The recent Health service reforms have put General Practice into the centre stage and have
created great opportunities for General Practitioners to influence health care. A career in
general practice will interest those doctors who wish to have a varied professional life and to
practice a high standard of medicine on a variety of conditions, not only clinical, but also
psychological and social.
It also gives an opportunity to look after complete families over a considerable span of time
and also to gain an intimate knowledge of them. General Practice over the last few years has
become more flexible and will suit those doctors who not only wish to work full time in
practice, but those who wish to work part time devoting some of their time to raising a
family, hospital work, teaching or research. All these factors enhance the job satisfaction of
General Practice as a specialty. The Broadlands General Practice Specialty Training
Programme started life as Broadlands VTS in 1972, it now part of the Norfolk GP Programme which consists of Broadland (Gt Yarmouth),
Norwich and Kings Lynn. Fifty Eight registrars are appointed each year to the Norfolk Programme.
Eighteen months is spent in Hospital placements, the hospital locations are James Paget Hospital Gt Yarmouth, Norfolk and Norwich Hospital Norwich or Queen Elizabeth Hospital Kings Lynn
All the departments have a teaching plan tailored to the needs of the registrars and regular
two way assessment takes place in all the posts. The General Practice period is spent in one
of the norfolk practices, Broadland locality have twelve training practices. All these practices have a high commitment to the training scheme and to post-graduate education. The study half day release takes place on a Wednesday afternoon with breaks for Easter, summer and Christmas. It is attended by all registrars working in this locality whether in their hospital or general practice period. The programme consists of topics related to general practice which are often prepared by the registrar, discussions with hospital specialists and paramedical staff and other activities designed to obtain the maximum amount of learning.

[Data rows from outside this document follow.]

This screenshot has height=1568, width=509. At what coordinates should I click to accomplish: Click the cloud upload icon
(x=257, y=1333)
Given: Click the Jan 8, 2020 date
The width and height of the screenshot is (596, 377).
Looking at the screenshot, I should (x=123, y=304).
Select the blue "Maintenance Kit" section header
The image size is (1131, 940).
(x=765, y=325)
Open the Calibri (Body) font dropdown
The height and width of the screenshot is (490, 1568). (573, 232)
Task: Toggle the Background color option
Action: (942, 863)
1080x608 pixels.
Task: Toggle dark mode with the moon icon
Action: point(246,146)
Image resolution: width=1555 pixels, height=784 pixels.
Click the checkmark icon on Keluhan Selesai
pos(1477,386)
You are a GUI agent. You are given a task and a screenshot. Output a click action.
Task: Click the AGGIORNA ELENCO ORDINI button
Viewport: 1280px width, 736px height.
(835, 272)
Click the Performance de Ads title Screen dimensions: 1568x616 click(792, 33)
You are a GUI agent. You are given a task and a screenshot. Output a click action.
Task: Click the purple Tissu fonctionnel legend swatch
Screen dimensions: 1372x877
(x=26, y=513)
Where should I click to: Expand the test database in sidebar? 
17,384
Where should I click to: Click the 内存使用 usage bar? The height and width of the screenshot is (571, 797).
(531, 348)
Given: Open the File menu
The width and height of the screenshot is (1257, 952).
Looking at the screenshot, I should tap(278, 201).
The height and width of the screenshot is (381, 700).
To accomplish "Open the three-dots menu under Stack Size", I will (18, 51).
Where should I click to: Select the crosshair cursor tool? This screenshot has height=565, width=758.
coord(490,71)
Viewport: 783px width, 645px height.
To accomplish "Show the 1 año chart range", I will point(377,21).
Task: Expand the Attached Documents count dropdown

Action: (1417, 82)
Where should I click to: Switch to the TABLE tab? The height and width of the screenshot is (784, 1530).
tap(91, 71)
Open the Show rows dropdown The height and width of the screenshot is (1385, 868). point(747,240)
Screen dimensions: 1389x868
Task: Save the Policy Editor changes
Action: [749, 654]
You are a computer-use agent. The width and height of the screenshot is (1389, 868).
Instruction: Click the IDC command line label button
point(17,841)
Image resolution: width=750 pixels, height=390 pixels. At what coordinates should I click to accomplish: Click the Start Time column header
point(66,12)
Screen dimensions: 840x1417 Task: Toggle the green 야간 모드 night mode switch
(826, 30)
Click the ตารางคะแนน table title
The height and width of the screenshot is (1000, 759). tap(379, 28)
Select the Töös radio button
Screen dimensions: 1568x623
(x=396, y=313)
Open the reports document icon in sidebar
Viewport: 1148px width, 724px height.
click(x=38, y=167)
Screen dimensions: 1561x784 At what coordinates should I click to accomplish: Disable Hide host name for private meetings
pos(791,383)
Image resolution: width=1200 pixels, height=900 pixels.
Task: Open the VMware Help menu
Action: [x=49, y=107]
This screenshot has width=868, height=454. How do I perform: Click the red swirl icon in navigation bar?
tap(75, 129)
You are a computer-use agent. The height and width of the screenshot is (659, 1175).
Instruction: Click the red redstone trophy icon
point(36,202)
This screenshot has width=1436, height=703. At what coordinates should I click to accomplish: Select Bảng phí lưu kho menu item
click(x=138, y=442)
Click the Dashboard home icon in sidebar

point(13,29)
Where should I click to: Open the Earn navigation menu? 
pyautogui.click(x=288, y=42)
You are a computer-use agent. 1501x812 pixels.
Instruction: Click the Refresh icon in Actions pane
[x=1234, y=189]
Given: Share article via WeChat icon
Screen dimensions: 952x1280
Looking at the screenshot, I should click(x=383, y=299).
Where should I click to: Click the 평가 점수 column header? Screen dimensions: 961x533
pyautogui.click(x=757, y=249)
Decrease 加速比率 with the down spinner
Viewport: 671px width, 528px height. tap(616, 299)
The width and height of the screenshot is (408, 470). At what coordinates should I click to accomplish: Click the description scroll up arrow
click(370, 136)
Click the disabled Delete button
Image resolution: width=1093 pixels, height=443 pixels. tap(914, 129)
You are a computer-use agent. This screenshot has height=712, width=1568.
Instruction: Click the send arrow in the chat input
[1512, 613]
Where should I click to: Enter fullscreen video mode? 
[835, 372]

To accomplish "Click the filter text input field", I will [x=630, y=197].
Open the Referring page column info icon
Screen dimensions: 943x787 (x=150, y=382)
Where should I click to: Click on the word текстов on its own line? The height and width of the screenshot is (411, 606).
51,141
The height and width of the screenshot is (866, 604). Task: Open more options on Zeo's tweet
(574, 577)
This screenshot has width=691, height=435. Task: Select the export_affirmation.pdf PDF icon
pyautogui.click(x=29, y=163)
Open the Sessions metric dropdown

We hope that registrars will give their maximum enthusiasm to the programme and their training.
By the end of their three years, all registrars will have had a chance to develop their skills,
knowledge and attitudes to enter general practice with confidence. We pride ourselves on
running a happy scheme and often have social events to enhance the cohesiveness of the
group - these may involve dinners, barbecues, sailing and canoeing!